Text for analysis:
WILLIAMSTON - Nicknames for Earl Wooten have been more overworked than the remote control.

But one for perhaps the greatest athlete ever produced by this state was forgotten - "Sneaky." He would dribble a basketball in the Textile League with his left hand, slap his right leg with his right hand and get the referee to whistle a foul on his defender.

During an important Textile League baseball game, years removed from the major and minor leagues, he convinced everyone a ball rolled under the center field fence.

As they glanced at the batting practice ball in the creek past the fence, he furiously pushed the real ball into a hole covered by four inches of grass.  The tying run that would've scored on the hit that bounced between Wooten's legs was sent back to third base. He never scored, and Wooten's team prevailed by one run.

   He played two years of Major League Baseball in 1947 and '48 with the Washington Senators. He never played in the majors again because of his sneakiness.

   Senators owner Clark Griffith wanted Wooten, who weighed 152 pounds, to gain weight following the 1948 season. So he offered Wooten $300 a month to not play Textile League basketball in the winter. Wooten signed "with good intentions," but he took the money while continuing to play under aliases, sometimes saying it was his brother out there. He regrets that today.

Griffith discovered this the following February and released Wooten, "outright and unconditionally," selling his contract to the Class AA Chattanooga Lookouts.

"I didn't have that bad of a year considering the team we had," Wooten said of 1948 when he batted .256. "I felt like I deserved a raise. But he gave me that raise not to play. I thought 'that's not right, either.'"

After playing in six games during 1947, he played in 88 games in 1948, mostly in the outfield. He also played first base and pitched two innings. He did all three in the minors.

"Maybe I'd have been a lot better off not playing basketball," said Wooten, who lives in Williamston. "I could've seen how long I could've gone in baseball. Back then, the big leagues didn't impress me that much.

 "The only difference was you'd only see a few good pitchers in the minors. You saw one just about every day in the majors."

A few months earlier, the Washington Capitols --1948 runners-up for the National Professional Basketball championship -- offered Wooten a handsome contract.  He declined because the contract forced him to choose one sport. He also wasn't fond of the big city.

He preferred being in Pelzer and Piedmont where he could play the game before crowds who considered him a hero.  His Textile League playing days began in 1941 at age 17 and continued until 1964.

 "The Earl of Pelzer" was inducted into the South Carolina Sports Hall of Fame for baseball and basketball in 1962.

 "Wooten Tooten'" was only 5-foot-10, but he dribbled the ball between his legs before it became standard.

"Wonder Boy" maneuvered himself around the big boys, sliding under elbows and swiping balls. "I didn't think any of them were better than me," he said, "but I didn't think I was much better." "The Mystic Marvel" waited for guys to grab defensive rebounds, knowing he couldn't get them. He would then immediately steal the ball and score two points.

"Mr. Basketball," who never graduated high school, might as well have been performing geometry tests on the court because he always knew the precise point where the ball would go. Where every player would go.

Dataset excerpts:
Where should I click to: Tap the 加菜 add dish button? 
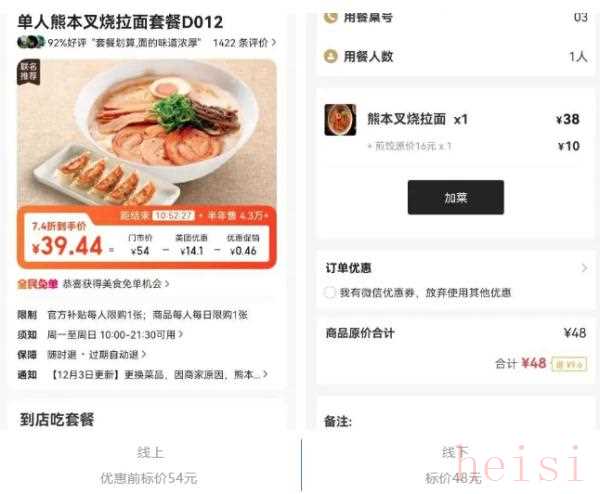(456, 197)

--

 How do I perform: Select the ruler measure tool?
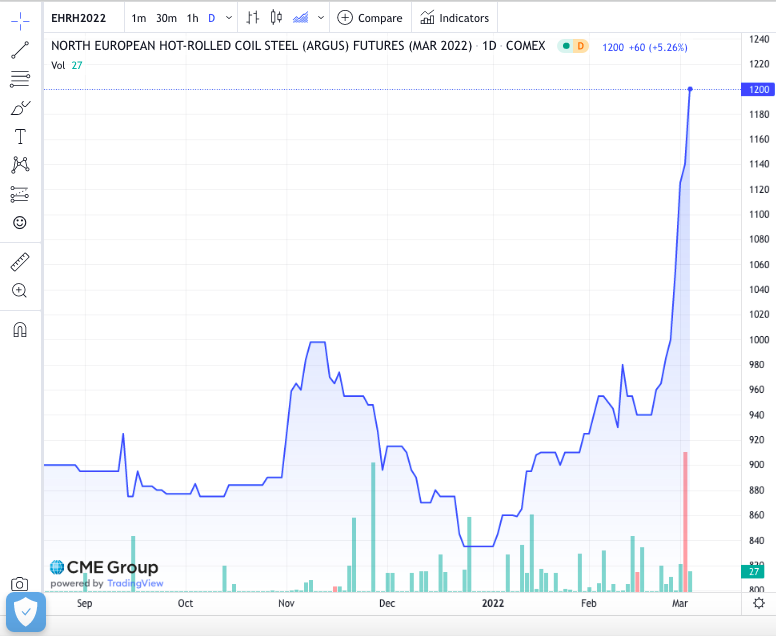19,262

What to do: Please rewrite the stretch of the Earl Wooten article from "After playing in" through "the big city.", changing "minors" to "minor leagues". Rely on the article about Earl Wooten alone.

Answer to this problem:
After playing in six games during 1947, he played in 88 games in 1948, mostly in the outfield. He also played first base and pitched two innings. He did all three in the minor leagues.

"Maybe I'd have been a lot better off not playing basketball," said Wooten, who lives in Williamston. "I could've seen how long I could've gone in baseball. Back then, the big leagues didn't impress me that much.

 "The only difference was you'd only see a few good pitchers in the minor leagues. You saw one just about every day in the majors."

A few months earlier, the Washington Capitols --1948 runners-up for the National Professional Basketball championship -- offered Wooten a handsome contract.  He declined because the contract forced him to choose one sport. He also wasn't fond of the big city.